I use the 3 Beall buffing wheels that mount in the lathe and get a decent shine.
I start sanding with 320 or 400 at 1800rpm or less, around and then lengthwise with the lathe stopped. Might use 600 if I feel like it.
#0000 steel wool, lathe on and then lathe off lengthwise.
Wipe off all the abrasive.
Tripoli (brown) at about 1200 to 1500 rpm. Around the barrel, then diagonally both angles and finally lengthwise. Clean off all buffing compound with soft cloth or paper towel including the ends.
White diamond same rpm the same way. Around, angle both directions and lengthwise. Clean off all compound.
Carnauba wax same directions as above.
Caswell have some better compounds and wheels worth substituting or adding to the sequence. You'll have to figure out which ones.

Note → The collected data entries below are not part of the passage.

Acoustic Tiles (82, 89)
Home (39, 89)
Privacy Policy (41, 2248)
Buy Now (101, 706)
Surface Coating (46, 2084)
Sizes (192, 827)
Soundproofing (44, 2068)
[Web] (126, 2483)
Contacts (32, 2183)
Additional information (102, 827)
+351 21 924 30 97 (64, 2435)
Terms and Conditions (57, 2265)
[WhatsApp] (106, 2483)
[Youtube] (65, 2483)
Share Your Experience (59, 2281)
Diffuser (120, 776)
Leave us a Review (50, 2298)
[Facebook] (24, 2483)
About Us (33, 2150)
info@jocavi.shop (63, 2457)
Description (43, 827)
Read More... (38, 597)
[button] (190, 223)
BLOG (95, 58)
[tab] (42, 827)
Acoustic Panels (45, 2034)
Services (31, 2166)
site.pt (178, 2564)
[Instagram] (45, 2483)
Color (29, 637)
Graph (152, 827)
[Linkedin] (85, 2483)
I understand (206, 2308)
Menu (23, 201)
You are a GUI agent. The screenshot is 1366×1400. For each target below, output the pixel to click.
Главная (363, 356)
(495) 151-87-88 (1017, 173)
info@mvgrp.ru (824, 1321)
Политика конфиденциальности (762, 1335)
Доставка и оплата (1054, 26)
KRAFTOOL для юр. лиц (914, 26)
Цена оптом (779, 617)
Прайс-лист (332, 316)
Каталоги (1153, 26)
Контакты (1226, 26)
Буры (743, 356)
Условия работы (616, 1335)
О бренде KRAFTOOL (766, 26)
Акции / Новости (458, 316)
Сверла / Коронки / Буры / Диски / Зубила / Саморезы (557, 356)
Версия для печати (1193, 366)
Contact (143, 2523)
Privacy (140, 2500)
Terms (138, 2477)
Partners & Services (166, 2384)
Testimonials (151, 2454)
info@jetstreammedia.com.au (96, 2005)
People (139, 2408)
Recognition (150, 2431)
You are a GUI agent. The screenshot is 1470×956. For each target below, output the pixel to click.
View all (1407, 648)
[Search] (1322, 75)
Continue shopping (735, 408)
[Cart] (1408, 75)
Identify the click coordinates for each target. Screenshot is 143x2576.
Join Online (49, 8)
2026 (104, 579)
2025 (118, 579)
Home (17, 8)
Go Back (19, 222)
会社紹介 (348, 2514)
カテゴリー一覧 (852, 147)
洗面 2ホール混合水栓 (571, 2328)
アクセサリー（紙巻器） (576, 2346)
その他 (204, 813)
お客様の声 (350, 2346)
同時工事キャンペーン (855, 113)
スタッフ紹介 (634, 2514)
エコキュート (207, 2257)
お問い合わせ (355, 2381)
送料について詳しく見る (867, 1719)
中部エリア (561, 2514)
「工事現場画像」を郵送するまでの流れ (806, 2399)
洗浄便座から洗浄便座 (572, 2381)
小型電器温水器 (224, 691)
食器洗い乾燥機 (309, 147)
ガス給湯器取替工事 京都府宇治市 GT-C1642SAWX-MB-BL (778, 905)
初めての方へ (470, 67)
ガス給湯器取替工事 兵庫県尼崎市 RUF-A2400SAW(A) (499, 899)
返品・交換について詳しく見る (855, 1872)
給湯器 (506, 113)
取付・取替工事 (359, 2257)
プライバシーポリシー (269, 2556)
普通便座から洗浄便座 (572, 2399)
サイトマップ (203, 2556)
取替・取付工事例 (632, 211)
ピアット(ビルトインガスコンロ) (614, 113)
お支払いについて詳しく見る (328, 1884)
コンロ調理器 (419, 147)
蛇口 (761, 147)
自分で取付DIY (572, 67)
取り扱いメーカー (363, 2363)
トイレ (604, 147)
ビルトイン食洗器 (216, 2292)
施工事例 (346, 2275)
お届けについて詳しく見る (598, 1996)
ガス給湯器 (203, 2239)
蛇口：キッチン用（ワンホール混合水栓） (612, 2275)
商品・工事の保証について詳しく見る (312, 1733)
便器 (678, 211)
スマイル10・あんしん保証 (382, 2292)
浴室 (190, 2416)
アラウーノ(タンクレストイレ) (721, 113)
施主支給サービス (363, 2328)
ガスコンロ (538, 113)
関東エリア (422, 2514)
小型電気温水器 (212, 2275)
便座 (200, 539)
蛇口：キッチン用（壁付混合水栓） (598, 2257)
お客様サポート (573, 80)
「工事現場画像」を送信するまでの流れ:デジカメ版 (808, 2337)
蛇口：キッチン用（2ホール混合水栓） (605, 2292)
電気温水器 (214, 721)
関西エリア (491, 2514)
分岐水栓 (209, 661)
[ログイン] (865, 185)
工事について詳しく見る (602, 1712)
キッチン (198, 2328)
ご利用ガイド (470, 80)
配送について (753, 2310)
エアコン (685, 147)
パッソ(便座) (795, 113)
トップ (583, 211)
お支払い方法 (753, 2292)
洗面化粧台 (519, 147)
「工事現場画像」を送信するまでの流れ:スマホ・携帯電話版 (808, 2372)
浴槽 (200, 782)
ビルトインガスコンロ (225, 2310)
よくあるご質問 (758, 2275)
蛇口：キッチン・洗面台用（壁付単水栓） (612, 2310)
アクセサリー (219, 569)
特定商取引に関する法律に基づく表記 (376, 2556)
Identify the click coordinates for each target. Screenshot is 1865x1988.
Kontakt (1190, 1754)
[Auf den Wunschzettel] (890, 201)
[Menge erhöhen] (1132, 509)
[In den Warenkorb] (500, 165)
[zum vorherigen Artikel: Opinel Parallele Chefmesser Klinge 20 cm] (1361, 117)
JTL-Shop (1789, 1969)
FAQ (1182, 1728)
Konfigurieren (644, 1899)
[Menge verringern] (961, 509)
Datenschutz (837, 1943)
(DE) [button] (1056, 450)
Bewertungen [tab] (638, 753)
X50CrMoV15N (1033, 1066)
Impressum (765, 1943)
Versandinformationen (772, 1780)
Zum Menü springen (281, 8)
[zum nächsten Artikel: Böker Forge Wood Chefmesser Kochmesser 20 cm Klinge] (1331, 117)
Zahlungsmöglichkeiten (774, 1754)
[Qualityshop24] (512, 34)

Note if you see scratches you can go down without cleaning off the compound but you must clean before going up to a finer one. If you don't clean you take coarse compound up and contaminate that wheel.
The reason I buff at slower speed than most is it keeps the plastic cool and acts like a softer wheel.
This is a Black Japanese Ebonite pen I made years ago following the above routine.
https://www.penturners.org/threads/little-black-number-custom.103377/ Wow hard to believe that was almost a dozen years ago.
Pete
Looks like from my old thread I used lower RPMs but that doesn't stop you from playing around to see what works the best for you.